Closed shaunlebron closed 9 years ago
Please take a look at this.
Hey @shaunlebron,
Thanks for sending the pull request. I tried using it, there seems to be an encoding issue here though: The character ’
converts to â
. Can you please take a look?
Couldn't recreate the problem. I pasted that character into the body of a ghost blog post. Buster spit out a file that preserved the character.
I'm on a Mac with Python 2.7.3. You?
I'm using Python 2.7.6 on Mac. The character was in the heading in my case but I don't think that would make a difference.
I tried the following:
In [1]: from pyquery import PyQuery
In [2]: text = '’'
In [3]: print text
’
In [4]: d = PyQuery(text, parser='html')
In [5]: d
Out[5]: [<p>]
In [6]: print d.__unicode__().encode('utf8')
<p>â</p>
In [7]: d.__unicode__().encode('utf8')
Out[7]: '<p>\xc3\xa2\xc2\x80\xc2\x99</p>'
Am I missing something?
filetext = f.read().decode('utf8')
should fix this I think. Let me check and get back.
Strange. My repl produced the same results.
Maybe we have different wget versions which produce differently encoded html files.
Your decode solution worked for me though:
>>> text = "I’m going crazy"
>>> d = PyQuery(text, parser='html')
>>> print d.__unicode__().encode('utf8')
Iâm going crazy
>>> text = "I’m going crazy".decode('utf8')
>>> d = PyQuery(text, parser='html')
>>> print d.__unicode__().encode('utf8')
I’m going crazy
added decode fix to this pull request
Thanks! I have a feeling this might break with the wget version you were using. (I'm assuming your wget returns a UTF encoded file as it didn't break the apostrophe last time, I might be wrong here)
In [2]: text = u'’'
In [3]: d = PyQuery(text, parser='html')
In [4]: d.__unicode__().encode('utf8')
Out[4]: '<p>\xe2\x80\x99</p>'
In [5]: print d.__unicode__().encode('utf8')
<p>’</p>
In [6]: text.decode('utf8')
---------------------------------------------------------------------------
UnicodeEncodeError Traceback (most recent call last)
<ipython-input-6-57d99c085dcd> in <module>()
----> 1 text.decode('utf8')
Can you please try if buster is working in your case? If it's not, we should add a check for decoding only if the filetext is of type str.
You're right. I should've checked that.

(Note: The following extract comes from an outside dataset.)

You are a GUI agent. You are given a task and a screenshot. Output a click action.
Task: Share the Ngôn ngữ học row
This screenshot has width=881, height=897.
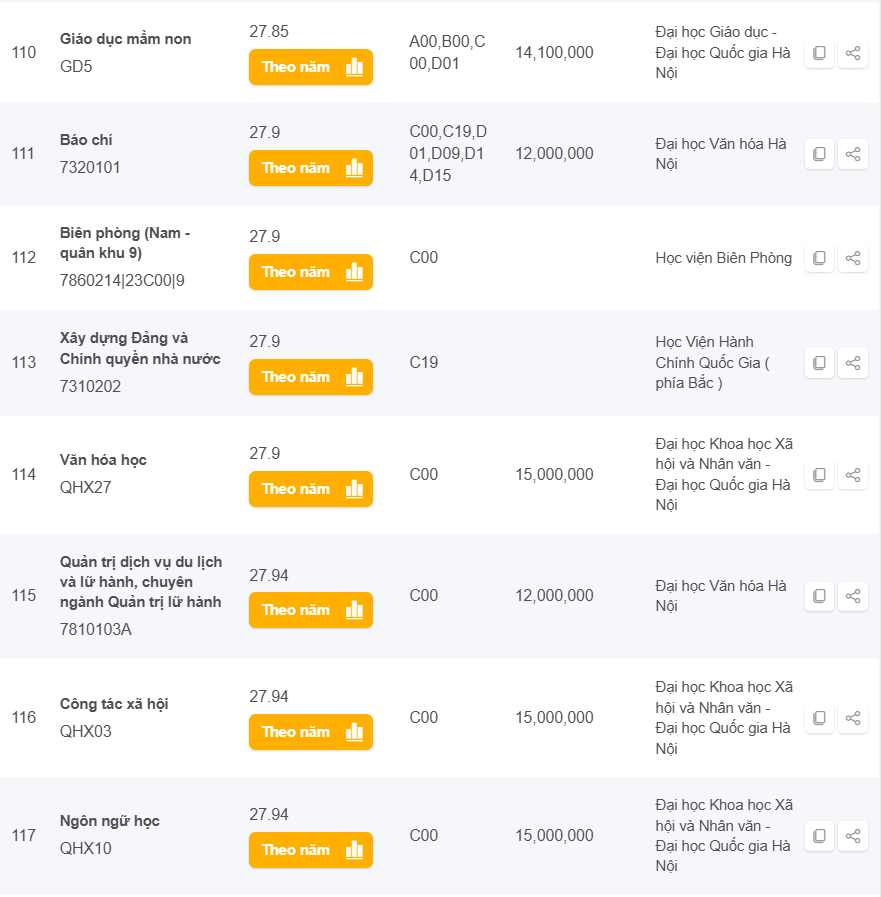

It worked for some pages but it failed with test_page.html
which I've committed to this pull request.
test_page.html
is a wget-generated page, containing a blog post with title "I’m testing an apostrophe" and body "I’m writing a blog.".
Here is what my system yields.
Python 2.7.6 (v2.7.6:3a1db0d2747e, Nov 10 2013, 00:42:54)
[GCC 4.2.1 (Apple Inc. build 5666) (dot 3)] on darwin
Type "help", "copyright", "credits" or "license" for more information.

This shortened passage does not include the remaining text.